DATA SHOWN
***

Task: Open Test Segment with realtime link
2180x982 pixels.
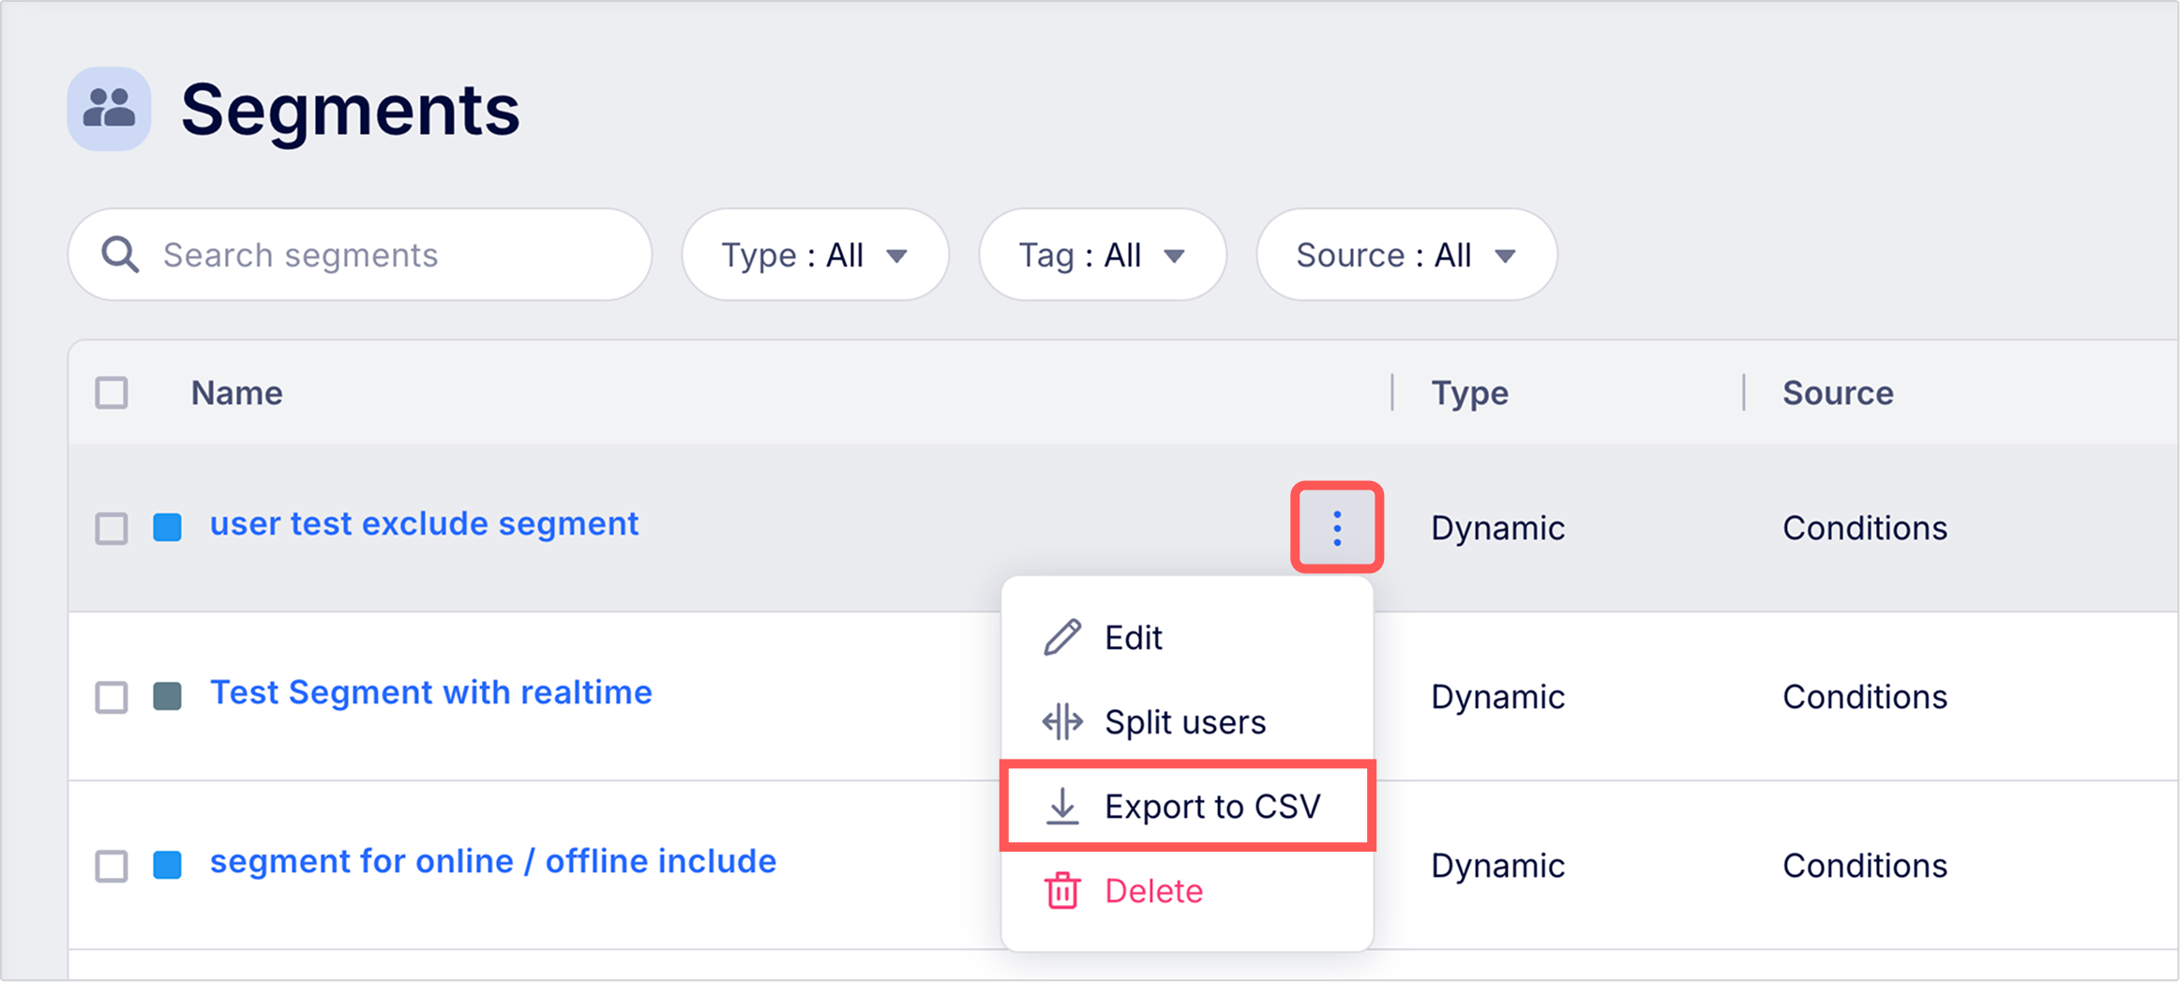Action: click(430, 693)
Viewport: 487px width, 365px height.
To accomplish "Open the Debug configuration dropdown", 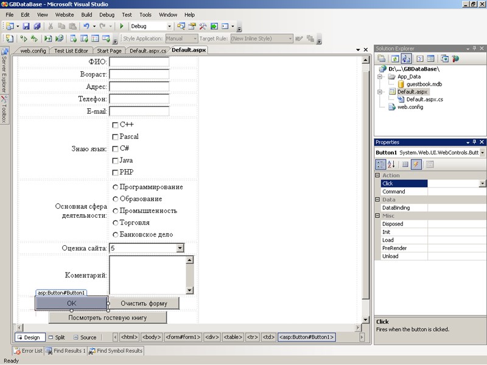I will click(169, 26).
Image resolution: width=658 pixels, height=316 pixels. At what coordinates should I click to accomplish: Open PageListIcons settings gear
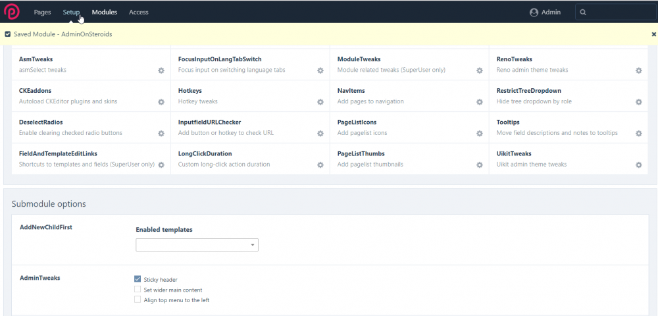point(480,134)
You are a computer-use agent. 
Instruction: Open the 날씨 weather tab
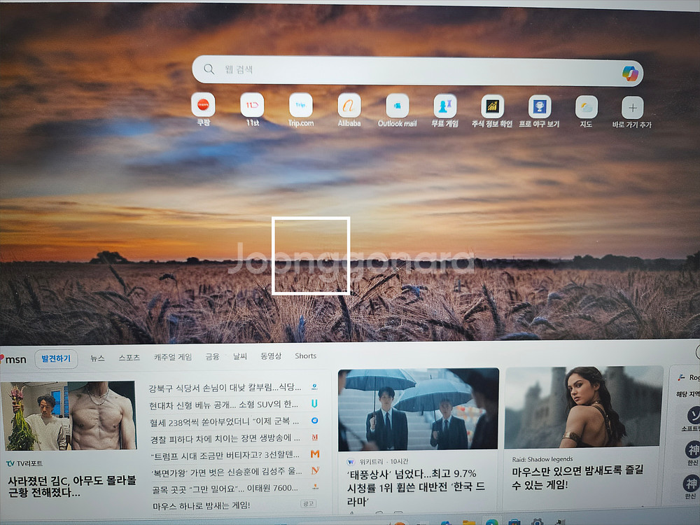click(x=240, y=356)
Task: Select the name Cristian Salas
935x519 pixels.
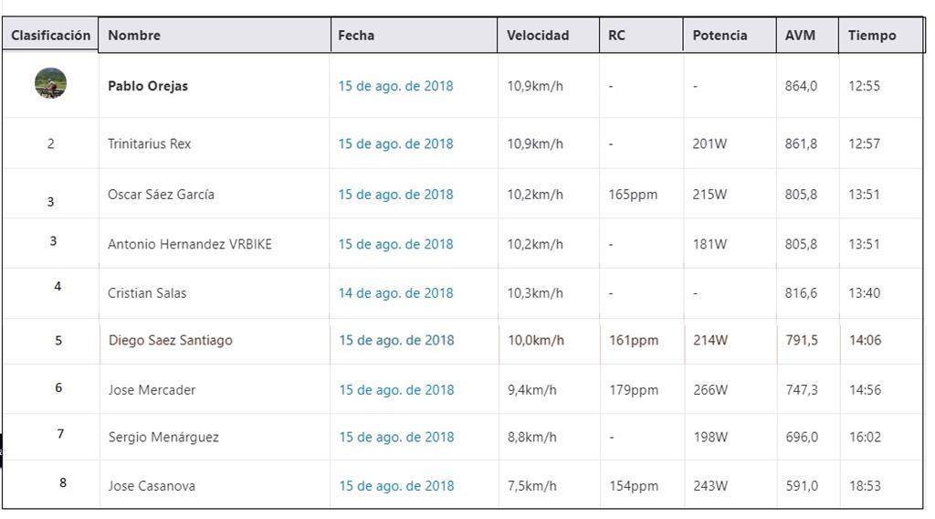Action: point(147,293)
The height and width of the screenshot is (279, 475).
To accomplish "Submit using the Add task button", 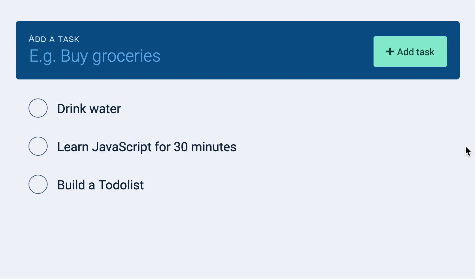I will click(410, 51).
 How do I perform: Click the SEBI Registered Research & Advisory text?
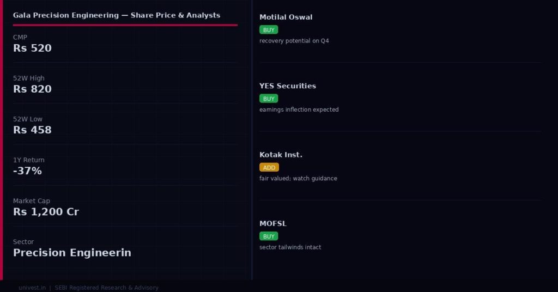click(106, 288)
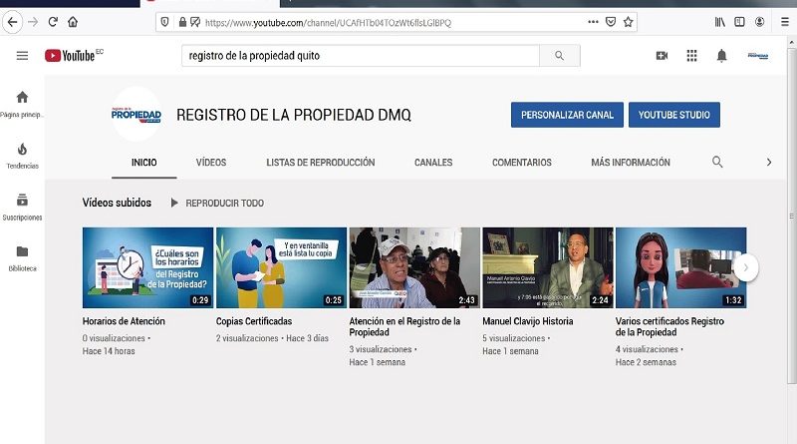Open the LISTAS DE REPRODUCCIÓN tab
797x444 pixels.
coord(320,163)
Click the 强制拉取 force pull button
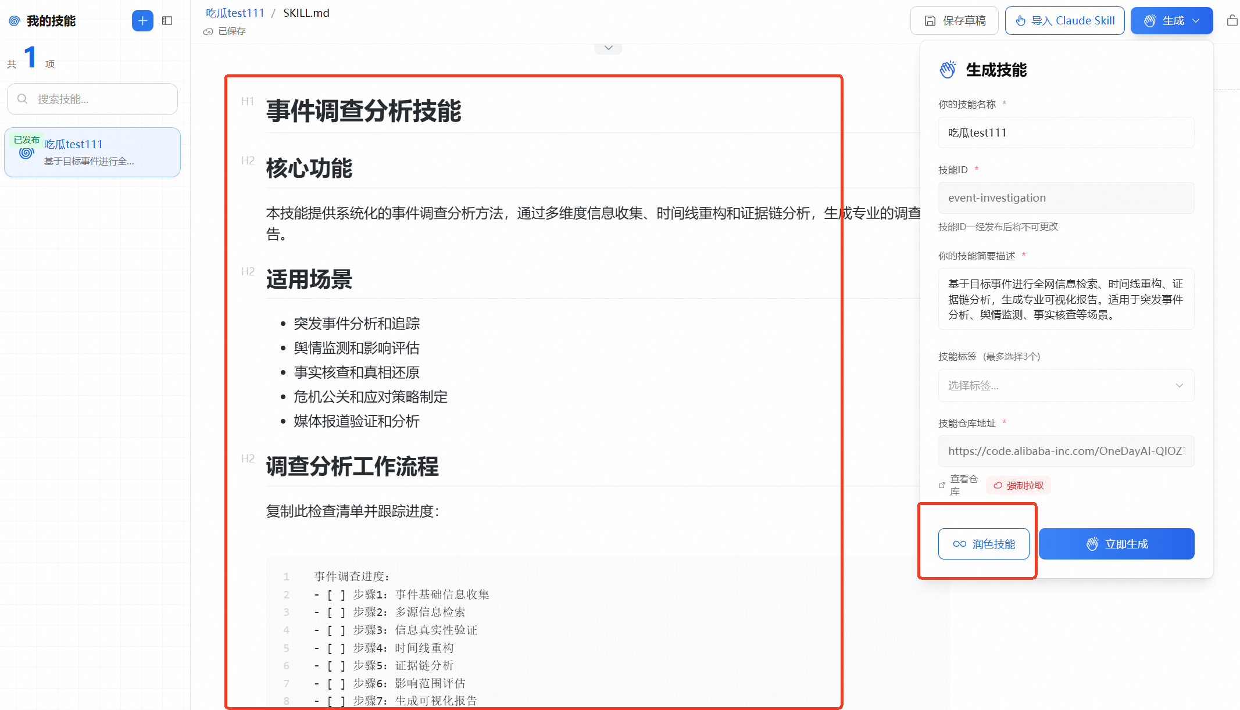Viewport: 1240px width, 710px height. point(1019,485)
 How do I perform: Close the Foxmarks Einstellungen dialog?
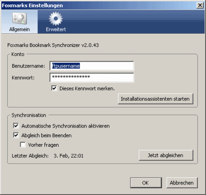point(200,5)
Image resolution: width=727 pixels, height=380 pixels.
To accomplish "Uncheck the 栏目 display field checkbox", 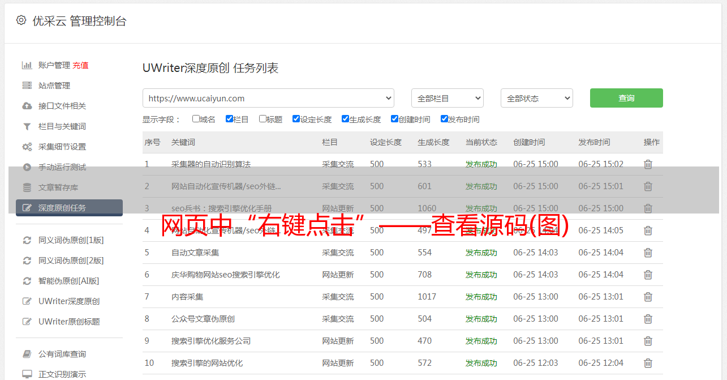I will (x=229, y=119).
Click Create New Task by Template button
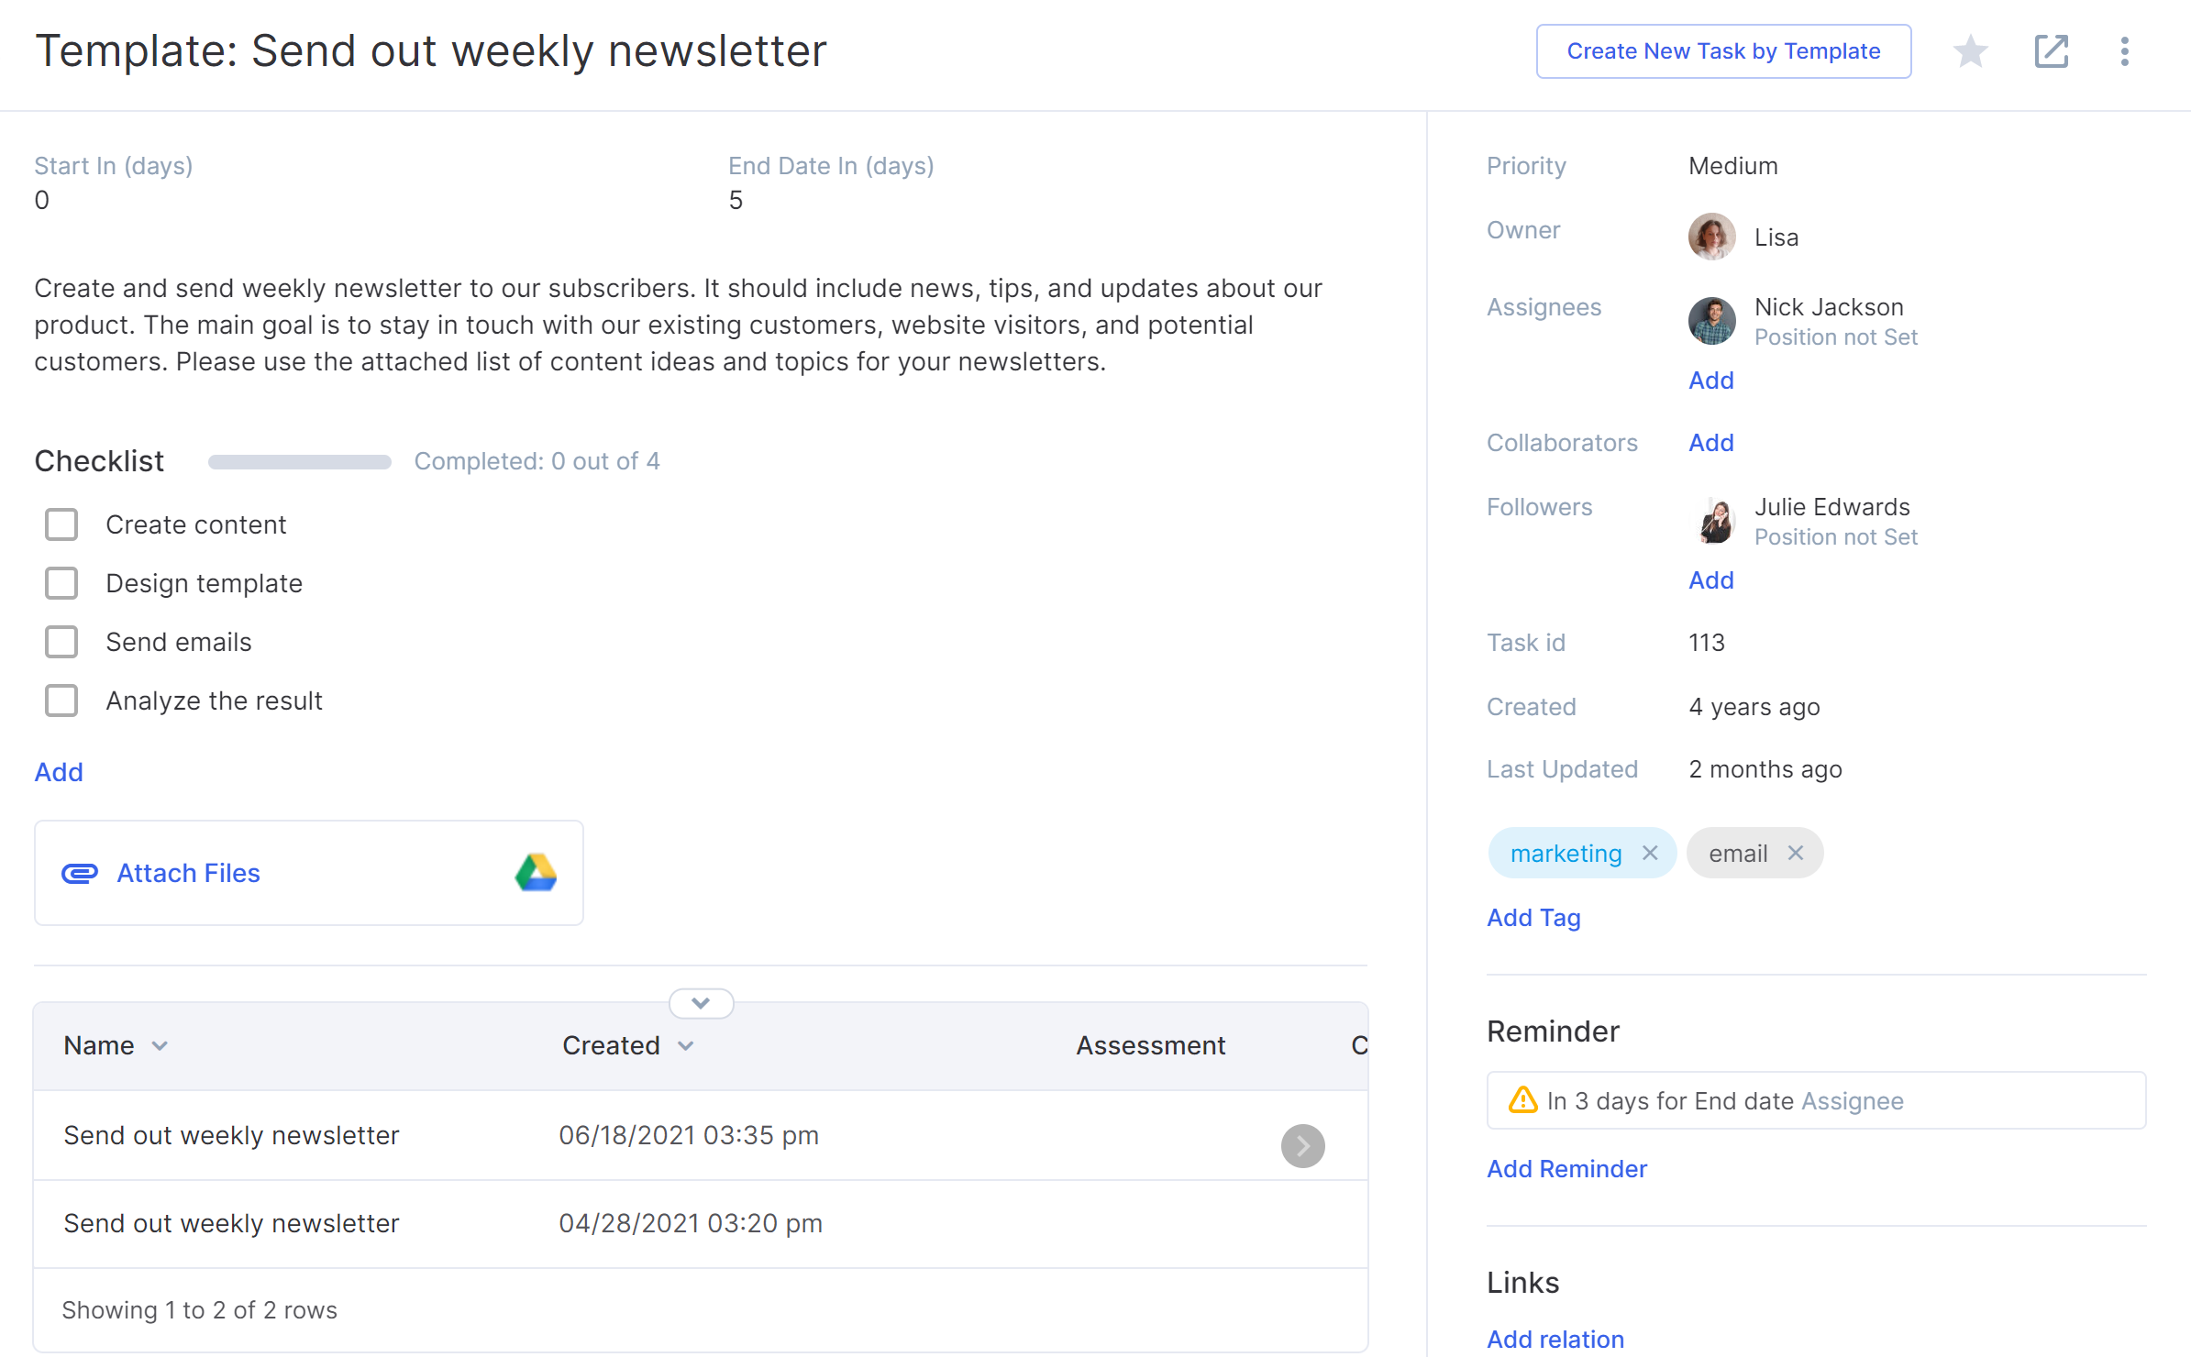The height and width of the screenshot is (1357, 2191). coord(1723,51)
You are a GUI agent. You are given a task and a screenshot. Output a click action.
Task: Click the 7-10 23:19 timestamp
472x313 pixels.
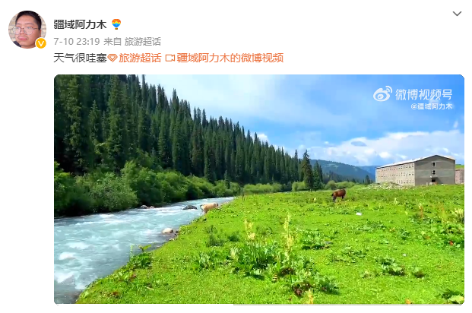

***

GIVEN TASK
Return the rows word for word, starting at the line that contains "Image resolution: width=658" and ending after the line that contains "click(x=240, y=356)", and omit the pictures.

ANSWER TO THIS TASK
Image resolution: width=658 pixels, height=316 pixels. At what coordinates should I click to accomplish: Open PageListIcons settings gear
point(480,134)
You are a computer-use agent. 
Instruction: Open the 날씨 weather tab
click(x=240, y=356)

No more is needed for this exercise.